Operators of water and electrical systems, known collectively as critical infrastructure, have reported a surge in cybersecurity incidents over the past three years.
In 2011, companies reported 198 cyber incidents to the Homeland Security Department — a nearly 383 percent increase above 2010, according to a June 28 report from the Industrial Control Systems Cyber Emergency Response Team (ICS-CERT). Companies reported nine such incidents in 2009., when DHS opened ICE-CERT to help protect private-sector operators critical infrastructure from “emerging” cyber threats.
Water facilities claimed the lion’s share of reported incidents, about 41 percent. ICS-CERT also logged reports from energy, nuclear and chemical facilities.
Click image to enlarge
For seven of the reported cases in 2011, ICS-CERT deployed on-site incident response teams at the behest of the companies involved..
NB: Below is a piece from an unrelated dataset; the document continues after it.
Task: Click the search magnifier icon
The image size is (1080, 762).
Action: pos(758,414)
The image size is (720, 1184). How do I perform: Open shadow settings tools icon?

Based on those on-site deployments, the agency pointed to some trends and commonalities among the incidents.
Spear-phishing most common method
The most common method of network intrusions was spear-phishing emails containing malicious links or attachments. Of the 17 incidents ICS-CERT investigated more closely, seven used spear phishing.
ICS-CERT also found many companies inadequately equipped to handle network intrusions. In 12 of the 17 cases, implementing certain security features, such as limiting log-ins and properly configuring firewalls “could have deterred the attack, significantly reduced the time to detect the attack or at least reduced the impact of the incident,” according to the report.
Most of the companies the agency responded to were also lacking tools to detect intrusions into their networks.
The security gaps fall into three broad categories, ICS-CERT said: people, process and technology. Companies can be hindered by employees who don’t understand risks, a lack of sufficient security strategies and inadequate technology.
As the number and sophistication of cyber intrusions continue to increase, ICS-CERT issued guidance on what companies should to respond to cyber attacks.